- **Material for this exercise**
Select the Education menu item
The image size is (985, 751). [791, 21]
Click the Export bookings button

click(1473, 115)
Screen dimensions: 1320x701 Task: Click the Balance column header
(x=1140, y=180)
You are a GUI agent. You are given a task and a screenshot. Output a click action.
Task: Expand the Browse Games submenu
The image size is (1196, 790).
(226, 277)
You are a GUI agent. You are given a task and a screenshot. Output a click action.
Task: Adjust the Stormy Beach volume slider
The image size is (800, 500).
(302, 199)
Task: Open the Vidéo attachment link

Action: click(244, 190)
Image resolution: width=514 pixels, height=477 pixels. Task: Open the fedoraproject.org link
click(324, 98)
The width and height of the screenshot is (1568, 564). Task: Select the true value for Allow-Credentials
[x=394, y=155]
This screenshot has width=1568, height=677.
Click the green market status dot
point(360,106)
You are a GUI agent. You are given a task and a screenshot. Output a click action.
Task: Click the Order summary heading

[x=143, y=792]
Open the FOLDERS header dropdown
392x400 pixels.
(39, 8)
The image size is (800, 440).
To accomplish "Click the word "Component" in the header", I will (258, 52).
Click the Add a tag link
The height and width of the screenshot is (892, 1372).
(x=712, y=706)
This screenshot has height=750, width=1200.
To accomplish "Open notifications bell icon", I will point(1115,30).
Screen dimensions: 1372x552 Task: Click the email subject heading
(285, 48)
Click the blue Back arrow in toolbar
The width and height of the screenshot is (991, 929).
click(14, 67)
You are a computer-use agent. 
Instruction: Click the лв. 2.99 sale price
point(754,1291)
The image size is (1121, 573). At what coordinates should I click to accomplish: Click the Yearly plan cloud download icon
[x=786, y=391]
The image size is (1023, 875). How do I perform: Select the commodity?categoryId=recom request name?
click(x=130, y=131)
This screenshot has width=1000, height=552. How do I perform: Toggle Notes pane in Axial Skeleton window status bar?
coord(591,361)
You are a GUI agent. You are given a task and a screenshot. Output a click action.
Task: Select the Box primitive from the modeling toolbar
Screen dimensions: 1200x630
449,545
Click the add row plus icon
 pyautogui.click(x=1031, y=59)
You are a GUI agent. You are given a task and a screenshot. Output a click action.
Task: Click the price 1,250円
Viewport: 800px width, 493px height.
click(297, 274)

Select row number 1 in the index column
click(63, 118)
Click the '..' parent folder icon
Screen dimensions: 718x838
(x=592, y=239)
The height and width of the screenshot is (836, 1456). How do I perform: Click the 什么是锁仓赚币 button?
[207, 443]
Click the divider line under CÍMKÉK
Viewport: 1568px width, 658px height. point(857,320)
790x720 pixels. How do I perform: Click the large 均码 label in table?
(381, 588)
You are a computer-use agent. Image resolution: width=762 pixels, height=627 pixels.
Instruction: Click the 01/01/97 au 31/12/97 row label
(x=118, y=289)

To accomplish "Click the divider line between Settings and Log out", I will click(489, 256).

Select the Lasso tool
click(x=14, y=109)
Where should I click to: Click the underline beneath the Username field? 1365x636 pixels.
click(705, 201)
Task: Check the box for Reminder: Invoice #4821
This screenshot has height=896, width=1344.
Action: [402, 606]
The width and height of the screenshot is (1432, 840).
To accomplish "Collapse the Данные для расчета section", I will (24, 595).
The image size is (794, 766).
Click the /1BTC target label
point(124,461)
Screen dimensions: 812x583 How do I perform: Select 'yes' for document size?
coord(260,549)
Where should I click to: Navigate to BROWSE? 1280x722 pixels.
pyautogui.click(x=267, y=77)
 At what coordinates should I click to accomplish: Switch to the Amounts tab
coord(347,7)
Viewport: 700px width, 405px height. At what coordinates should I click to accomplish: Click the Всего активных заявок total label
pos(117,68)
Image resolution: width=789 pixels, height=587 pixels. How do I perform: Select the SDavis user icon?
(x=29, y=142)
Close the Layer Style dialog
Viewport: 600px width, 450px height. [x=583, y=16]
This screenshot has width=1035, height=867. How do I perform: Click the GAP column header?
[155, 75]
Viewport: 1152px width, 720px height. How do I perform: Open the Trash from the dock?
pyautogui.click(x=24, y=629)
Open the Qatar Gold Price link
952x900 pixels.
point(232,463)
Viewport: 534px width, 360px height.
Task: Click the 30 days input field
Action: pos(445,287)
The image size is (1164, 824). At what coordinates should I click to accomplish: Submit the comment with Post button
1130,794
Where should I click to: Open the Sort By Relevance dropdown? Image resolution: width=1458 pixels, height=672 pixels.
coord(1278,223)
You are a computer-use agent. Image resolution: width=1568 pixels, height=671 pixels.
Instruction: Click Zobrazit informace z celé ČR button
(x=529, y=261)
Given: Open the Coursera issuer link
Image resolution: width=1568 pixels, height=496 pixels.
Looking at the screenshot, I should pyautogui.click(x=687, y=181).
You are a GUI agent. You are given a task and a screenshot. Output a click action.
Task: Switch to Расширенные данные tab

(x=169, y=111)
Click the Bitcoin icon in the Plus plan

- **About this exercise**
How many lines in the listing above contain "will"? Give only the number.

- **Task response**
4